## DOCUMENT
┏━━
Eli Schwartz, Author of Product-Led SEO, started a discussion on LinkedIn about there being too many CMOs (Chief Marketing Officers) who believe that AI written content is an SEO strategy. He predicted that there will be reckoning on the way after their strategies end in failure.

This is what Eli had to say:

“Too many CMOs think that AI-written content is an SEO strategy that will replace actual SEO.

This mistake is going to lead to an explosion in demand for SEO strategists to help them fix their traffic when they find out they might have been wrong.”

Everyone in the discussion, which received 54 comments, strongly agreed with Eli, except for one guy.

What Is Google’s Policy On AI Generated Content?

Google’s policy hasn’t changed although they did update their guidance and spam policies on March 5, 2024 at the same time as the rollout of the March 2024 Core Algorithm Update. Many publishers who used AI to create content subsequently reported losing rankings.

Yet it’s not said that using AI is enough to merit poor rankings, it’s content that is created for ranking purposes.

Google wrote these guidelines specifically for autogenerated content, including AI generated content (Wayback machine copy dated March 6, 2024)
┗━━
## INFORMATION SUPPLIED
┏━━
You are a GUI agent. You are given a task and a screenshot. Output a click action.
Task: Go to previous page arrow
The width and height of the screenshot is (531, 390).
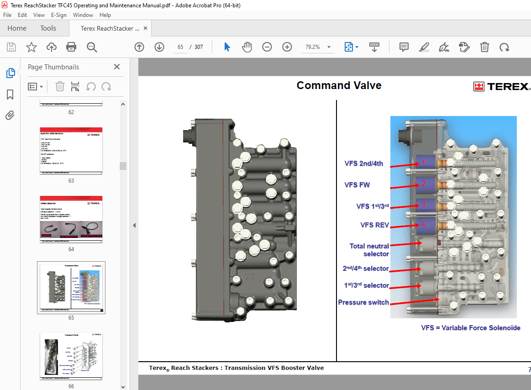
┗━━
┏━━
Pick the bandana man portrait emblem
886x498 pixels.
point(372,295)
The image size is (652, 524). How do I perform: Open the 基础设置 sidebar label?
┗━━
┏━━
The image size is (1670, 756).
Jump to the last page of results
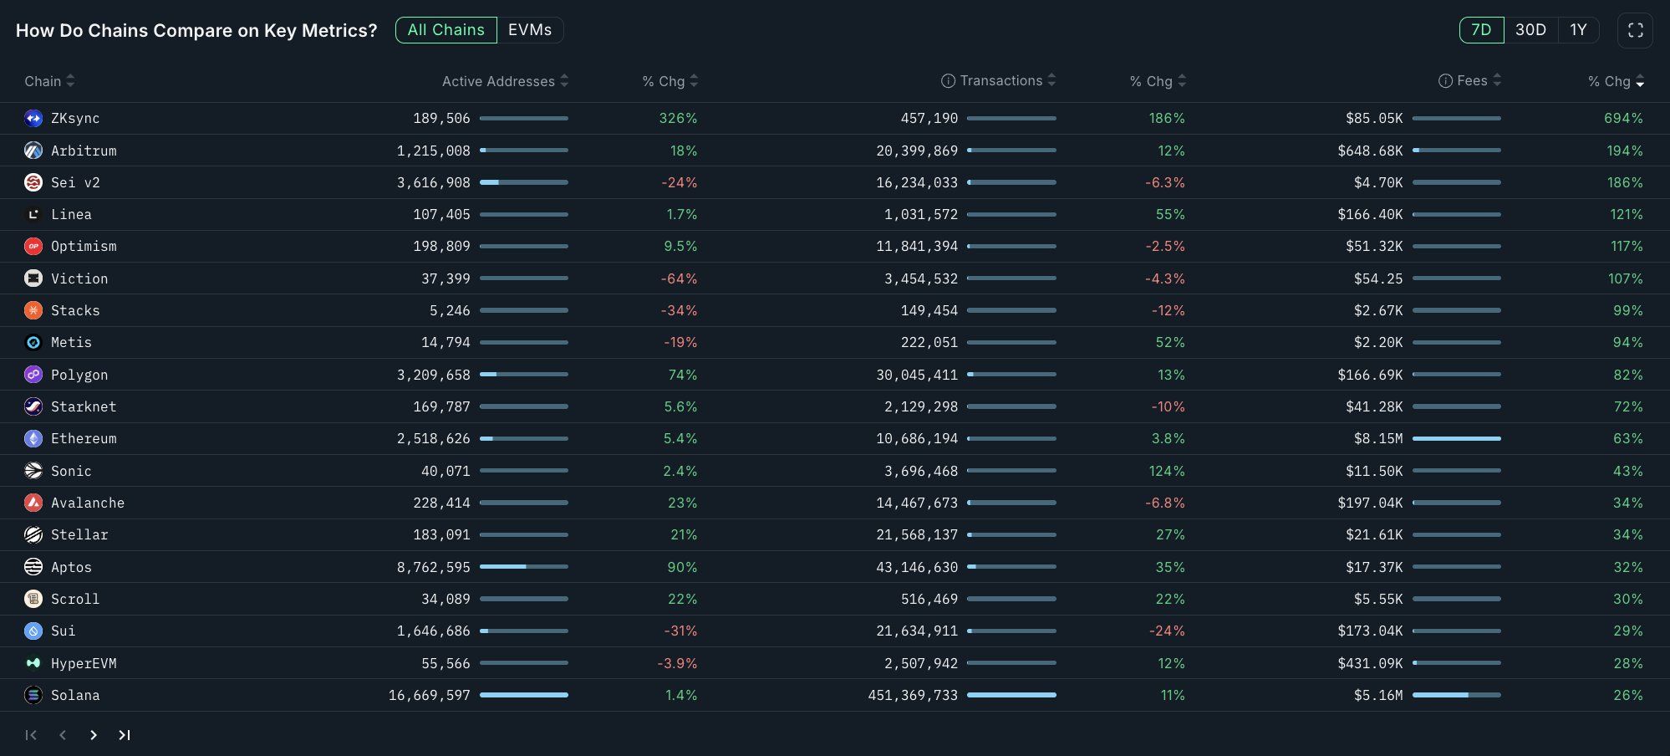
┗━━
## WHAT IS EXPECTED
Answer from the article on AI-written content and SEO:
1. Which book did Eli Schwartz write?
2. How many comments did the discussion receive?
3. On what date did Google update its guidance and spam policies?

## COMPLETED EXERCISE
1. Product-Led SEO
2. 54
3. March 5, 2024